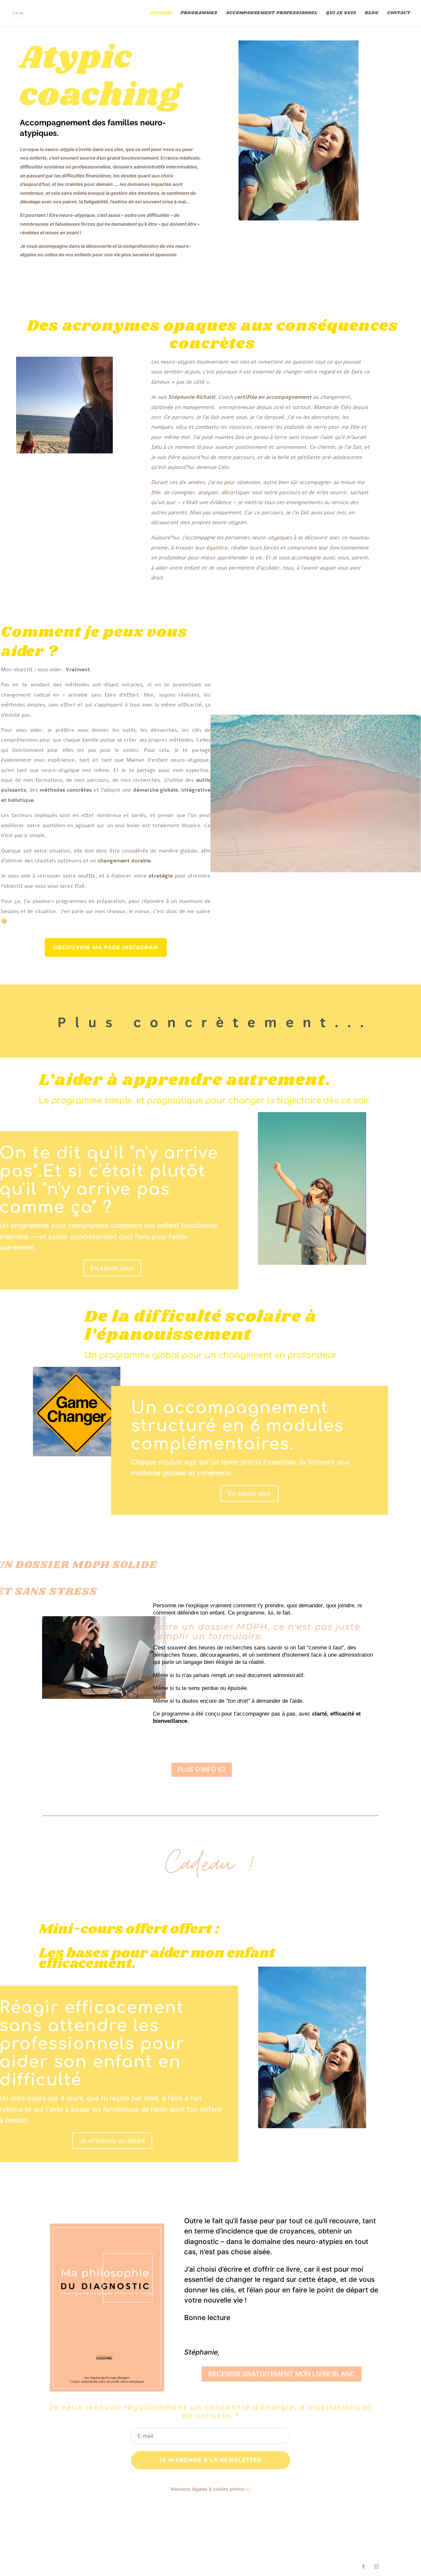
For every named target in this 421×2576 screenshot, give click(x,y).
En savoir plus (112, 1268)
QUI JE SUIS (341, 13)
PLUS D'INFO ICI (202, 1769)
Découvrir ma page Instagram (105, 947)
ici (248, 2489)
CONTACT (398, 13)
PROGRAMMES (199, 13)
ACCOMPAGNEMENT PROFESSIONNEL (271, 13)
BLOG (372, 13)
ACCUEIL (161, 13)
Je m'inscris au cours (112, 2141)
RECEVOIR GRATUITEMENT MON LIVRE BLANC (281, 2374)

=-=-=

TASK TO COMPLETE
I'd like every record above written out again exactly, without the pictures.

EXERCISE RESULT
For every named target in this 421×2576 screenshot, give click(x,y).
En savoir plus (112, 1268)
QUI JE SUIS (341, 13)
PLUS D'INFO ICI (202, 1769)
Découvrir ma page Instagram (105, 947)
ici (248, 2489)
CONTACT (398, 13)
PROGRAMMES (199, 13)
ACCOMPAGNEMENT PROFESSIONNEL (271, 13)
BLOG (372, 13)
ACCUEIL (161, 13)
Je m'inscris au cours (112, 2141)
RECEVOIR GRATUITEMENT MON LIVRE BLANC (281, 2374)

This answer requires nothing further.